Be sure to activate the passcode on your phone. Then if you lose it, it gets stolen, misplaced you can change setting on your phone to erase the data after x amount of wrong password. Go to Settings/General/Passcode Lock-"turn Passocde On"- decide if 4 digits "simple" is enough- if not turn simple passcode off- and you could have a many digit passcode. Erase data is at the bottom of the menu.
These settings should eliminate your concerns.

Posted by Cindy
San Jose
39 posts

Just a note that I use the cloud as a backup to the data stored in my phone. This is "just in case" something happens to the phone. Normally I access the files I stored on my phone with data encryption software such as "GoodReader". GoodReader works off line, so the statement about roaming charges really doesn't apply. The cloud is for when something really goes wrong and I'm now working off of my backup plan. I would go to an internet café and pull the data down from there because something horrid happened to my phone. But do create a passcode to lock your phone. Another thing I did was modify the entry on my lock screen to show my contact info in case the phone was lost.
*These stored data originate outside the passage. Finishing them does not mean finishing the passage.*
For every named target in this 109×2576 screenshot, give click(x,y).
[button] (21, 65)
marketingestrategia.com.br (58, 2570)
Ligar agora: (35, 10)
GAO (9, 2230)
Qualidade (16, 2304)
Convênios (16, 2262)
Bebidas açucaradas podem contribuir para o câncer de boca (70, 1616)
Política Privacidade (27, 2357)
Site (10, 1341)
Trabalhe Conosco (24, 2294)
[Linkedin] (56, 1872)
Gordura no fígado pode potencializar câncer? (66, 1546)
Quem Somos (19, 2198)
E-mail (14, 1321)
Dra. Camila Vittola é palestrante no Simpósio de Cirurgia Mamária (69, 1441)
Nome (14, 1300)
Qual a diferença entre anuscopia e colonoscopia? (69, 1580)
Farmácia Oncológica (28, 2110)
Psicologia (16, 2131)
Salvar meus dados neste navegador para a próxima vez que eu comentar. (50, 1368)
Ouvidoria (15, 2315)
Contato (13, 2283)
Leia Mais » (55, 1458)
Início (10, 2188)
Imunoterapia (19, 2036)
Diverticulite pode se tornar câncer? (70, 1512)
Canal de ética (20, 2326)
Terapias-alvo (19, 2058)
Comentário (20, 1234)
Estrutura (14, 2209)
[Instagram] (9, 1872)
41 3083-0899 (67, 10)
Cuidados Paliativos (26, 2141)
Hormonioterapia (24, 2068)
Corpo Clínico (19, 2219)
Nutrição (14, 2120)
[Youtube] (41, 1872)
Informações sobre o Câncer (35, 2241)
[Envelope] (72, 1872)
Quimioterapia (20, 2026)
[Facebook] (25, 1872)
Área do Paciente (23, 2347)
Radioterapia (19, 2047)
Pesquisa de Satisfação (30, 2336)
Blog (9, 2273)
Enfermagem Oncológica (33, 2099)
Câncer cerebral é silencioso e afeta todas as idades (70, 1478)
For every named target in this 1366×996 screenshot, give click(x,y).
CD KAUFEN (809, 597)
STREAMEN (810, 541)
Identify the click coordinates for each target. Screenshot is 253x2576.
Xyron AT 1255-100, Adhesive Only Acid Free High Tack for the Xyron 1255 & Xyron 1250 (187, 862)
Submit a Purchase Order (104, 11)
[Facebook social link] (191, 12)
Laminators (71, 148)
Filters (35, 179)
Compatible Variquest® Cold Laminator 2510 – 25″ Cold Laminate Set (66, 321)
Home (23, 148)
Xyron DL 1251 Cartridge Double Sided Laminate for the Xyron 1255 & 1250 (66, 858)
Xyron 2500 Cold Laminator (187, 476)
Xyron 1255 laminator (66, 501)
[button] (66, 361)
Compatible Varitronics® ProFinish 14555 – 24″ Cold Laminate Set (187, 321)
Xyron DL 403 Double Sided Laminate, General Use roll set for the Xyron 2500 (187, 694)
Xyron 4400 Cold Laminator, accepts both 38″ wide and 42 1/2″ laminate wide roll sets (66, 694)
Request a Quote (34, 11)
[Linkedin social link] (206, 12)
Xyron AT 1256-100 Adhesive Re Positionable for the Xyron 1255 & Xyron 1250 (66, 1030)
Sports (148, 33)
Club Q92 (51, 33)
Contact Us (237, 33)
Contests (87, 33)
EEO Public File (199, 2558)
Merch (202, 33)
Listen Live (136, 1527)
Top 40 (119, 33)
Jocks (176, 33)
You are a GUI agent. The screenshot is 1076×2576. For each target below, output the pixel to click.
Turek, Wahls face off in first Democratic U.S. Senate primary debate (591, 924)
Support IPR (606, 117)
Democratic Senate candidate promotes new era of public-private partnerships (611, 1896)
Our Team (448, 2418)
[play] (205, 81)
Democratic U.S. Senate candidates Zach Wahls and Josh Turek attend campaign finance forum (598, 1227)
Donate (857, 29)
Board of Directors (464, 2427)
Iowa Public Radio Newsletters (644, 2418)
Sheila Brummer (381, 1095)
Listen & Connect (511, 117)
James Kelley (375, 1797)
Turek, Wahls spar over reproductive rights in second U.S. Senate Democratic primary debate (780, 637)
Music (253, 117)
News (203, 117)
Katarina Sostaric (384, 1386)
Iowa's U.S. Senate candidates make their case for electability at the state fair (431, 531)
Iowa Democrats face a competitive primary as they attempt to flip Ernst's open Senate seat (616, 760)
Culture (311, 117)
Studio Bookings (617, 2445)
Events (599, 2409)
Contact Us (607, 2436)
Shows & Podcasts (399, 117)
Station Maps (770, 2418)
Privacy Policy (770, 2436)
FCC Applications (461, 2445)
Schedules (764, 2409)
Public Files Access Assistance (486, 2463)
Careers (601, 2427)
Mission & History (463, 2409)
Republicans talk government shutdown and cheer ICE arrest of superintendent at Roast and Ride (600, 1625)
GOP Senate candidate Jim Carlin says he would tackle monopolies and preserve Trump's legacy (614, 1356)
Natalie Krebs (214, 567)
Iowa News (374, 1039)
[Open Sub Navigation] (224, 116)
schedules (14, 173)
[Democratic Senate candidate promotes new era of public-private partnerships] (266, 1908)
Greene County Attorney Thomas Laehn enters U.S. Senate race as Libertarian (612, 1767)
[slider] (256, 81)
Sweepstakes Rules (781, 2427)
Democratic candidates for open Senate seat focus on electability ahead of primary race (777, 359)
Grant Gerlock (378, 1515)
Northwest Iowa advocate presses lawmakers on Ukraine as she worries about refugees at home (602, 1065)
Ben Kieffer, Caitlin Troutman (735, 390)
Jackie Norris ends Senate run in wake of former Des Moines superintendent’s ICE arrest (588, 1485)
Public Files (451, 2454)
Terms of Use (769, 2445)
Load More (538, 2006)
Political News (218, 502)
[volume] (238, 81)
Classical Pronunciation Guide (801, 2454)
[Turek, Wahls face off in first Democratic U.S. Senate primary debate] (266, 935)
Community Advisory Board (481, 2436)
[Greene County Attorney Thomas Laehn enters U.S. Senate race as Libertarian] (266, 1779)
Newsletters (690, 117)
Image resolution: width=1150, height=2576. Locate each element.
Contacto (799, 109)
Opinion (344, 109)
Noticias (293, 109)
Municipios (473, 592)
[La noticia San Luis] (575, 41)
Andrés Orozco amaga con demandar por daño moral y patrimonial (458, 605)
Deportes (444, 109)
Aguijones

It had my land line in the US and my e-mail.

Posted by Paul
Tuscaloosa, AL
877 posts

If you use a gmail account, the default now is for the connection from your phone or computer to gmail to be encrypted (http s appears is on the address line of your browser). Although this SSL encryption isn't 100 percent unbreakable, it is still fairly secure for normal use. So you can email something to yourself and it will be only accessible over an encrypted connection if you sent it through gmail and only read it on gmail. It will never travel "in the open" where others can read it. I do keep certain information on my phone in case I can't get an Internet connection when needed. I have purchased an app that encrypts that information. It makes me a little nervous to have it on my phone, but it sure is convenient. Just be sure the data is encrypted. Protecting it with a password is probably not secure enough.